2020 Census Funding: This Chart Says It All

A Census at Risk - Spending During Four Census Decades
Chart of census spending through four decades by The Census Project. Census 2020 is at the bottom. Sources: Congressional Research Service, Courtesy Congresswoman Carolyn B. Maloney, D-NY. Final FY2017 appropriation as passed.  FY2018 level reflects the impact of the short term Continuing Resolution as signed by the President on September 8, 2017 with funding through December 8, 2017.

A Census doesn’t happen all at once. While the Census year itself is the most expensive, the Census Bureau has to ramp up for the big count with a decade-long cycle of spending. We can model that cycle by looking at spending each year relative to each decade’s year 1.

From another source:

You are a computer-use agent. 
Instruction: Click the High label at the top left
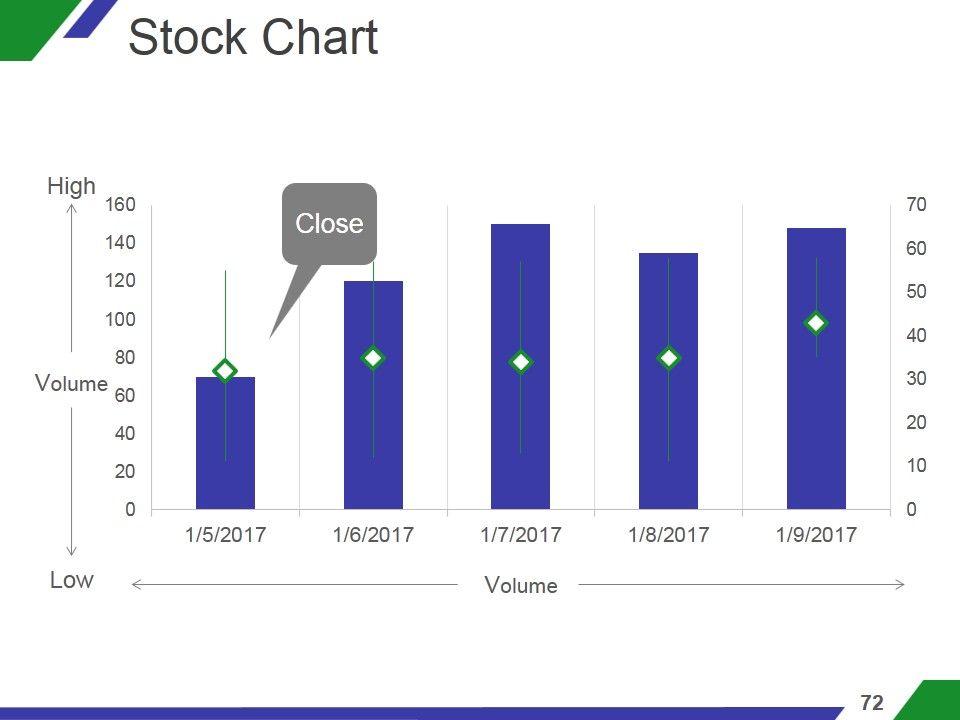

For example, the 1990 Census Cycle began in 1981 with $235.1 million (table A). 1982 saw a drop in spending (1981 had included funds to process and publish 1980 Census results). 1983 to 1986 saw budgets more or less similar to 1982. Beginning in 1987, Census budgets rose significantly in preparation for address canvassing in 1988. The next two years saw steep increases as more Census operations kicked in, ultimately culminating in 1990, with a spend of $1.5 billion, fully 6.49 times the 1981 level (table B).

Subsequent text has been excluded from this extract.